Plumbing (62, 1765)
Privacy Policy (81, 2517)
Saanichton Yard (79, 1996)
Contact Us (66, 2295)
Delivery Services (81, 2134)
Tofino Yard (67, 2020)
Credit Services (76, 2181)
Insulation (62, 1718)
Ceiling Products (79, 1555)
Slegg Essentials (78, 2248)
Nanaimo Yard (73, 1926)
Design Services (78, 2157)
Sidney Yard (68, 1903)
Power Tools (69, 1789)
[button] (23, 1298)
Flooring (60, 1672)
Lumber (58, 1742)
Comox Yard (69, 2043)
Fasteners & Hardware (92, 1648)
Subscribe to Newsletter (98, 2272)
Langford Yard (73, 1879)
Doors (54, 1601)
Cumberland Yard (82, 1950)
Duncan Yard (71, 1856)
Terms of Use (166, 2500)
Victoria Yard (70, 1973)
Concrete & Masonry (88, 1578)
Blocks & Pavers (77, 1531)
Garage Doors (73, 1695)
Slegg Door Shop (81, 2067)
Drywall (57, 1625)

---

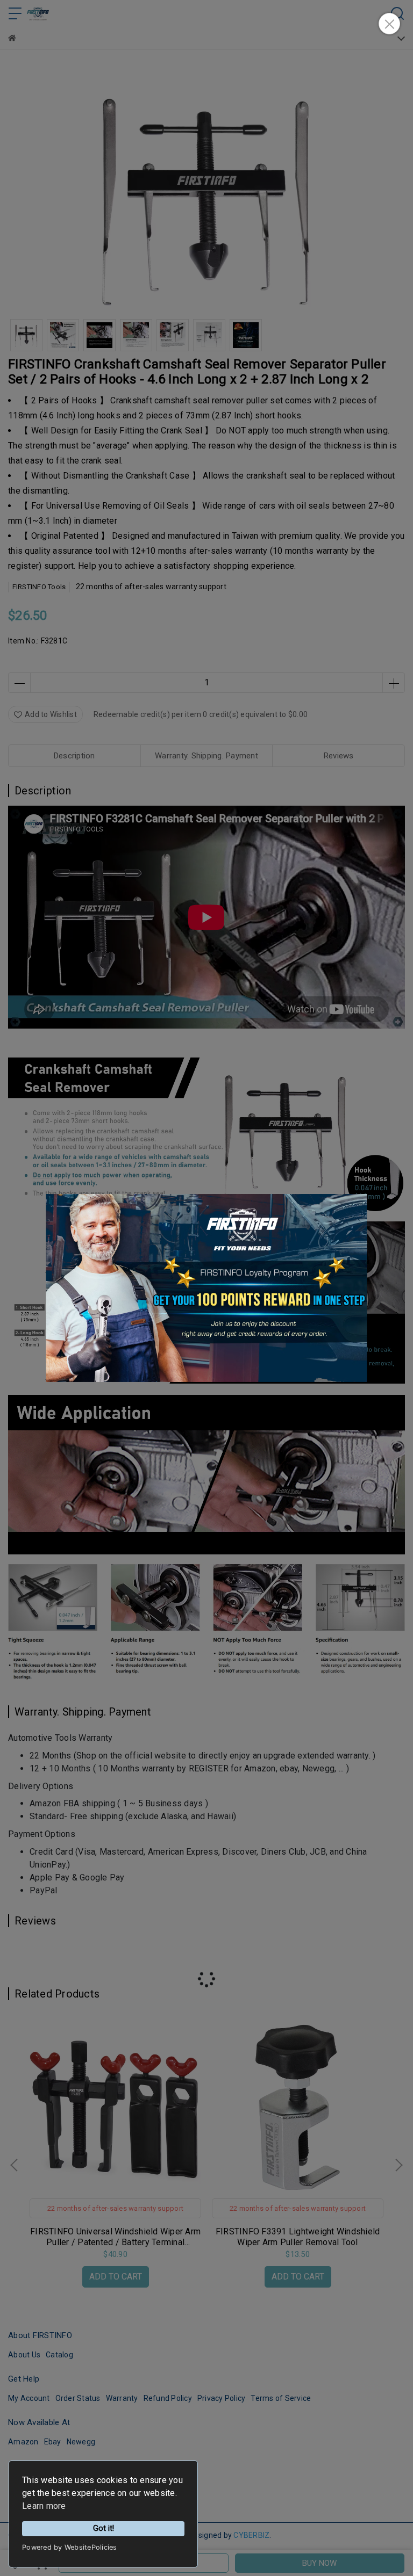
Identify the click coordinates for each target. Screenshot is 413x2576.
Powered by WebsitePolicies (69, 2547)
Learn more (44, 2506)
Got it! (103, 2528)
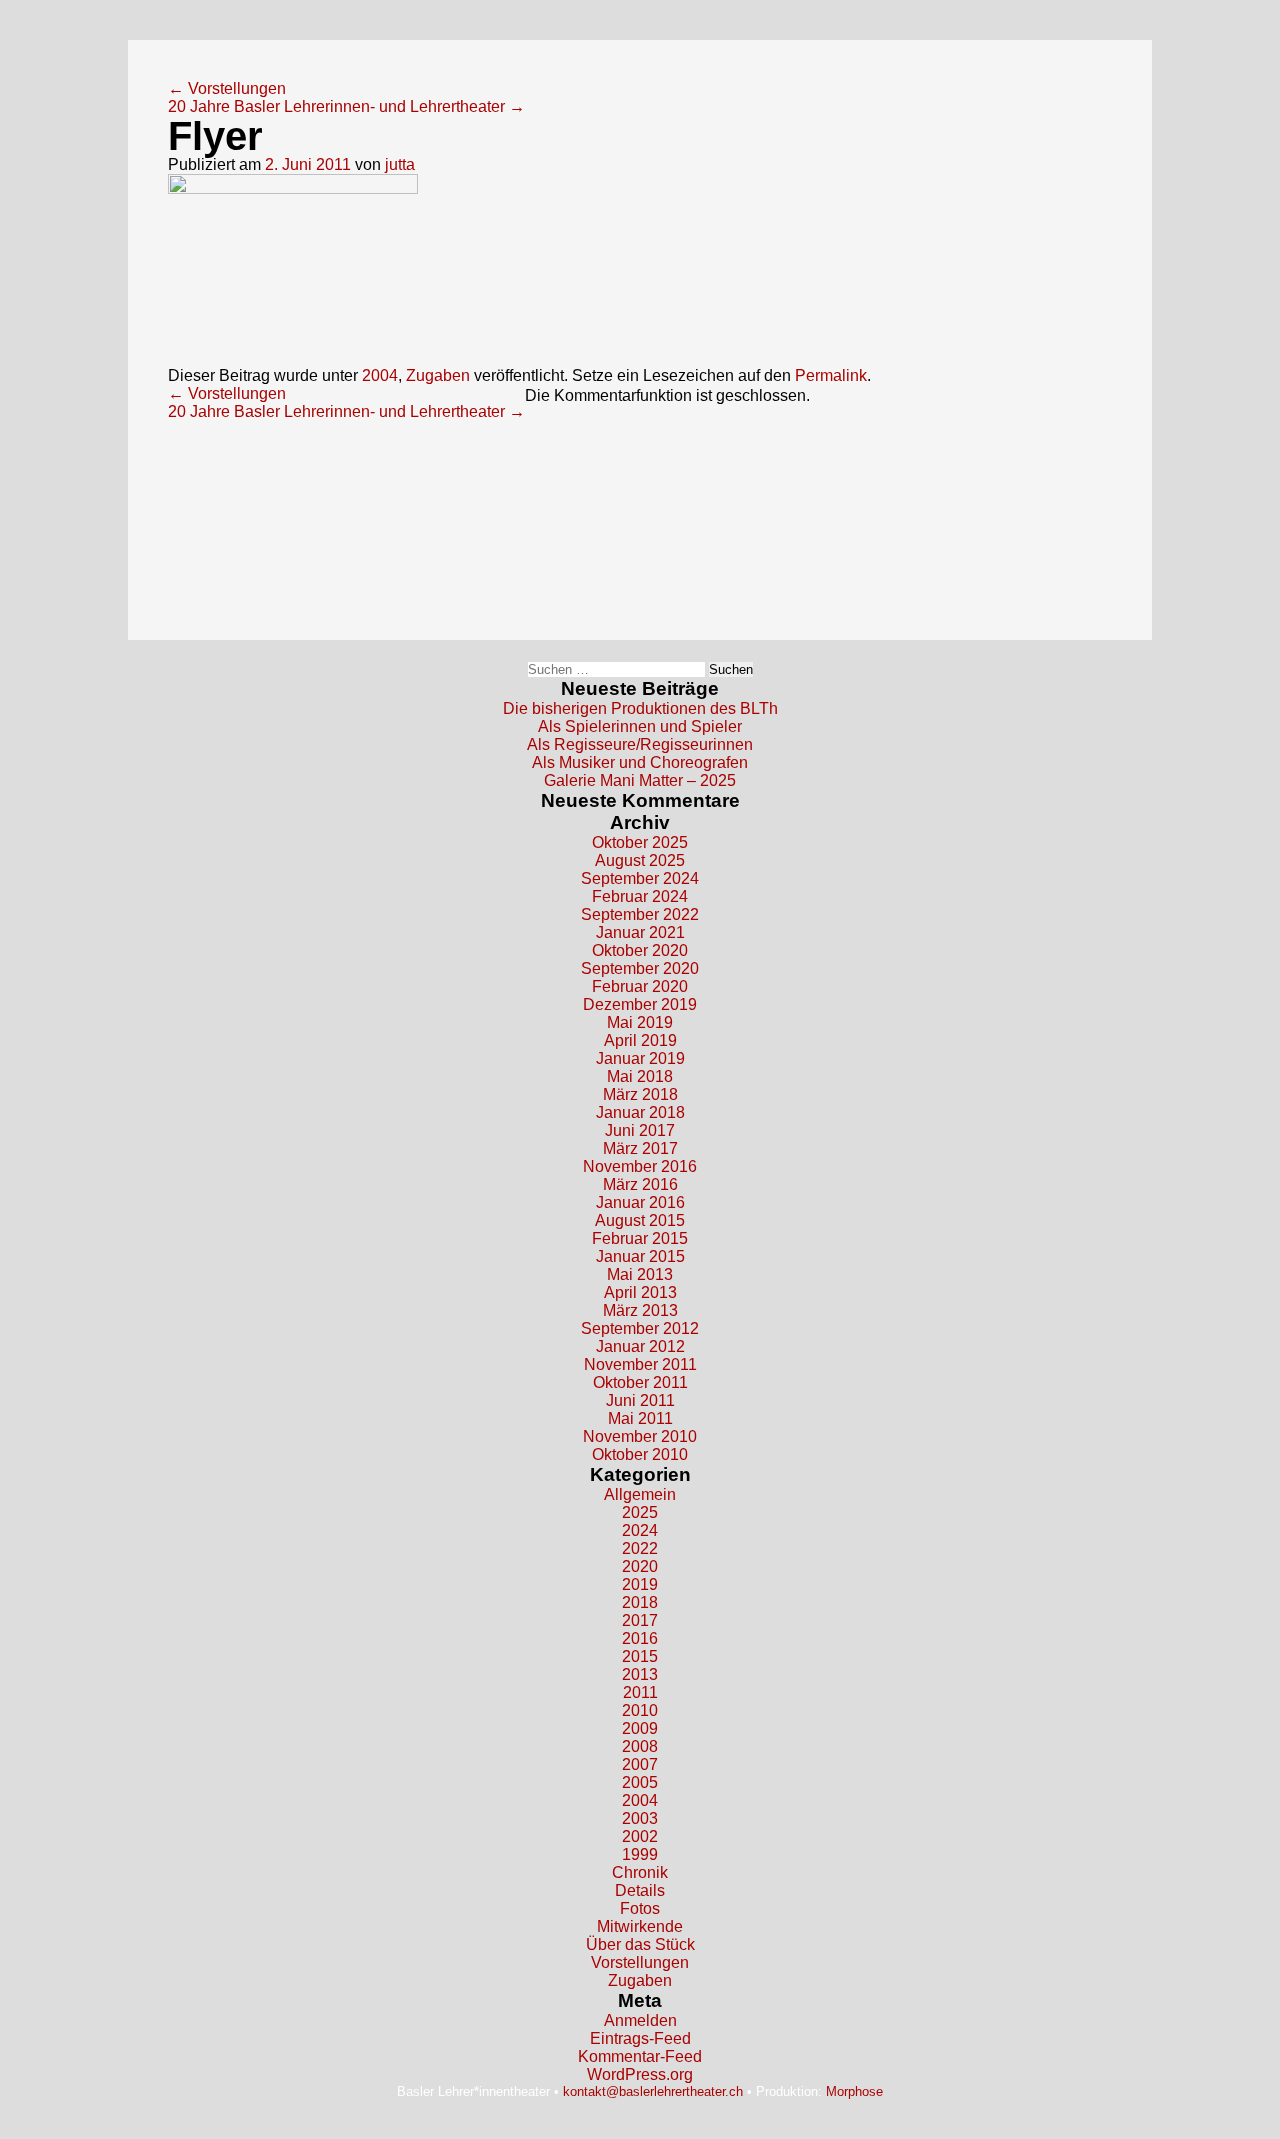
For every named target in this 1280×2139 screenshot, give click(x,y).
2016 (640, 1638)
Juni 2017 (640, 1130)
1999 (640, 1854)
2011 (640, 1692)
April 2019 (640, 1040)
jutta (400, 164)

EXERCISE INSTRUCTIONS:
When you reach the line in the material above that holds "Victoria Yard (70, 1973)", begin reproducing lines exactly, and stop after the line that holds "Drywall (57, 1625)".

RESPONSE TO THIS TASK:
Victoria Yard (70, 1973)
Concrete & Masonry (88, 1578)
Blocks & Pavers (77, 1531)
Garage Doors (73, 1695)
Slegg Door Shop (81, 2067)
Drywall (57, 1625)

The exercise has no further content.